Five minutes, Lu Yuzhu thought. In just five minutes, everything would be over.
The detonator's clicking countdown echoed through the basement. It sounded like the pendulum clock she'd kept in her old house in the county seat all those years ago. Back when her life had been peaceful, that clock used to resound with a tick, tock, tick, tock as its pendulum swung from side to side.
Back then, she had thought that she would be able to live out her entire life smoothly and serenely.
All of a sudden—just as that upstart young journalist had once smashed her life to pieces—the countdown to her demise unexpectedly stopped.
In that very same moment, Lu Yuzhu heard a muffled rumble from the elevator car behind her.

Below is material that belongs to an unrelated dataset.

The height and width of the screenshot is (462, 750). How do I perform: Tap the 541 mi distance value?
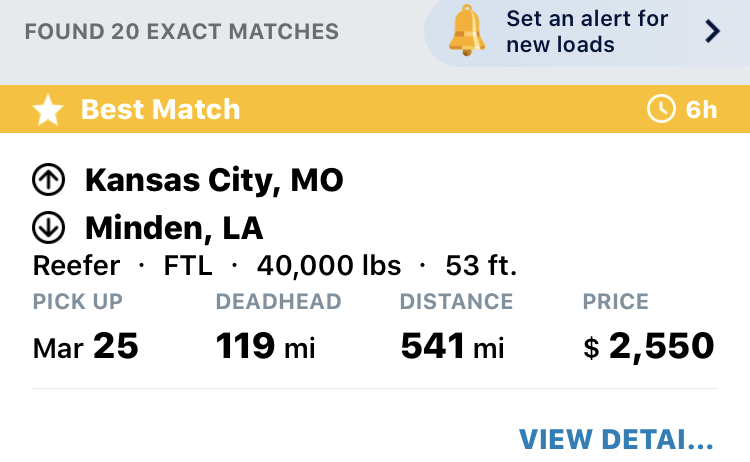(452, 346)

She twisted around abruptly to see the elevator doors opening slowly. Inside stood a tall, well-built man with broad shoulders and long legs, his beautiful peach-blossom eyes sparking with a piercing flame.
Xie Qingcheng walked out of the silvery-gray elevator car, his gaze burrowing its way straight into her chest.
He Yu's guess had been spot-on. Lu Yuzhu was indeed here. Before he had entered the archives, the mirrored copy of the program he had downloaded on his phone had notified him of a powerful signal. When He Yu scanned for connections, he found that there was even a link to a detonator.
Multiple detonators.
The only stroke of luck amid this misfortune was that these detonators could be controlled by He Yu's copy of the software, so he managed to break through the opponents' firewall to enter the program and stop the countdown.
He Yu and Xie Qingcheng hadn't notified the police before they charged in; there wasn't enough time. Besides, they'd already confirmed that there was a mole among the police, so notifying them might only complicate matters.
The situation was as clear as day—Lu Yuzhu intended to use a suicide attack to help her benefactor thoroughly "clean up" the files that served as evidence of their crimes.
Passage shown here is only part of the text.